Click here for Superintendency correspondence 1844-1900.


    I saw and had an interview with the Indian in June following & settled all differences to appearance satisfactorily & but four months subsequently having occasioned the authorities constituted among the Indians to flog one of his connections for violently entering the house of the Rev. H. R. Perkins, seizing his person and attempting to tie with a view to flog him, he took fire afresh and in November last came with a slave to my house with the avowed object of shooting me down at once, but finding me absent after a close search in every part of my house, he commenced smashing the windows, lights, sash and all, from my house and office with the breech of his gun, and it is but just to say he did his work most effectually, not leaving a sound window in either. He next started hotly in pursuit of my steward, who was most actively retreating, but soon overtaken, and seized by the shoulder, but his garment giving way saved the frightened young man from further violence. I returned late in the evening, this having occurred at 3 p.m., when the villains were too far away to be overtaken, though I pursued them with the best men of the colony during the whole night and as long after as we could trace them.

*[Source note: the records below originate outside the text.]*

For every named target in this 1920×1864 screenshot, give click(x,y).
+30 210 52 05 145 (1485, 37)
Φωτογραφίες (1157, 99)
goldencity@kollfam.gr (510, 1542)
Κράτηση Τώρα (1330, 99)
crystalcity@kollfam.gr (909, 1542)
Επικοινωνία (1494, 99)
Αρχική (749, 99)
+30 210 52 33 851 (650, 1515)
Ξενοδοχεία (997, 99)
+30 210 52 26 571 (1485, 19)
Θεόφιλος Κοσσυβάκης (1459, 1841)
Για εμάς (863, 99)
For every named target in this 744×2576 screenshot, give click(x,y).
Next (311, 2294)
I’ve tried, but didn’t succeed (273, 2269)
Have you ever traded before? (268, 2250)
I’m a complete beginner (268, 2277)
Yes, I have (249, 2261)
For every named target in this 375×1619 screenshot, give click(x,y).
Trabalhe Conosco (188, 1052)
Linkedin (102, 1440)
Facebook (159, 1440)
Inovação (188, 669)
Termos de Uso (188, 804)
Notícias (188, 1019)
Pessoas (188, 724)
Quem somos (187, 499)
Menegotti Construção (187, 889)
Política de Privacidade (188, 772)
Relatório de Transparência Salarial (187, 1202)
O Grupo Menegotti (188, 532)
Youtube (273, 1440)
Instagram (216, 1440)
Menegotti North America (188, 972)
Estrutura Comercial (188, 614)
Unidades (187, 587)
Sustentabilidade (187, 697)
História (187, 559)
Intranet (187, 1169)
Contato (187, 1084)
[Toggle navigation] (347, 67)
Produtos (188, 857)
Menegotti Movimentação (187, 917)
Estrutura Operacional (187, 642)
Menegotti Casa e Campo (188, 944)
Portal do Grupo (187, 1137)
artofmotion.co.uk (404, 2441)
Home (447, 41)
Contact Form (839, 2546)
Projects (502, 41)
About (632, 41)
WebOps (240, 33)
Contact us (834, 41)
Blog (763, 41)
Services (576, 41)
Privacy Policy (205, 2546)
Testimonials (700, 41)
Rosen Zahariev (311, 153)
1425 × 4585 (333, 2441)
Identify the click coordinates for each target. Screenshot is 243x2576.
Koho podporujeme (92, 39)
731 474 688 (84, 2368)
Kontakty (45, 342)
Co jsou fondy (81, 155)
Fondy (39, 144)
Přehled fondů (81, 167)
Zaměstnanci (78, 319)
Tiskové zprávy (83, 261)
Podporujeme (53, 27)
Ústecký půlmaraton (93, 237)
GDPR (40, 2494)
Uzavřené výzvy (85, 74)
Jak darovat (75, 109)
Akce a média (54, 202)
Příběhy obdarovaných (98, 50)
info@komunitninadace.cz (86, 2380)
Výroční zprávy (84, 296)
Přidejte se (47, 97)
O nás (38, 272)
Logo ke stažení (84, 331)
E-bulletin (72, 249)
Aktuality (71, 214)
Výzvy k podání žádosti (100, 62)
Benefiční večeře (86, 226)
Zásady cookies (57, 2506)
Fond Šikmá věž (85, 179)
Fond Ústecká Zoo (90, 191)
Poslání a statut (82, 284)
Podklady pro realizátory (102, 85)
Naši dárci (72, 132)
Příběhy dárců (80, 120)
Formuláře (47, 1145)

    This was regarded a great outrage and created a strong sensation throughout the community, especially as none knew where to trace it until within a few weeks past.
    Some four weeks subsequently fifteen Indians came in open day, riding into the neighborhood, painted & well armed. I was the first with one exception that observed them and learned they were Molallas and Klamaths and felt confident they were on an errand of mischief, being well informed of their marauding and desperate habits and this quite out of their province, the proper homes of the Klamaths being at least 300 miles to the south and the Molallas, with whom they intermarry, having their lodges in the Cascade Mountains a distance of from 40 to 80 miles.
Elijah White, report of April 3, 1844 to Thomas Hartley Crawford, Commissioner of Indian Affairs, NARA M234 Letters Received by the Office of Indian Affairs, Reel 607, frames 154-155. A copy of the passage (in a clearer hand) begins on frame 262.